Within a few years, we changed from being the bedside cardiologists who could do everything in a very limited way, to a staff focused on special areas of expertise in order to provide an optimal teaching environment. This led to the development of subspecialty areas of cardiac care, which became the future framework of the contemporary cardiology unit. It resulted in a decreased time on bedside care and a greater emphasis on pursuing specialty care. Many of the aspects of interpersonal relationships at the bedside became less important in order to provide trainees with the sufficient experience in the newly developing subspecialty areas. The competence of a cardiology fellow was no longer judged by his commitment to patient care but rather, by the achievement of sufficient number of procedures to meet certification exams. Both students and teachers became focused on the numbers game.
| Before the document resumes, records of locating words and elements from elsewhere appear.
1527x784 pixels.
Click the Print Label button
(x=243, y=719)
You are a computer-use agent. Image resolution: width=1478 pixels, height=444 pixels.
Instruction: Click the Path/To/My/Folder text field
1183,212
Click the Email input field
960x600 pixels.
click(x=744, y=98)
It is clear that the body of cardiology knowledge has expanded to a point where most of us cannot handle it all, and we need to turn to our colleagues with special expertise for help. This transition, which is not unique to cardiology, removed the teacher-practitioners from their role as the model of ethical and compassionate caregiver to that of the provider of procedures. Now, more than ever, there is a need to return to the model of the compassionate and concerned doctor. The need for expertise is undeniable, but in the process of achieving that, we cannot forget that we are doctors to patients and not just procedure readers and number crunchers. There is still time in our day to do that. If there isn’t, we need to find it.
Dr. Goldstein, medical editor of Cardiology News, is professor of medicine at Wayne State University and division head emeritus of cardiovascular medicine at Henry Ford Hospital, both in Detroit. He is on data safety monitoring committees for the National Institutes of Health and several pharmaceutical companies.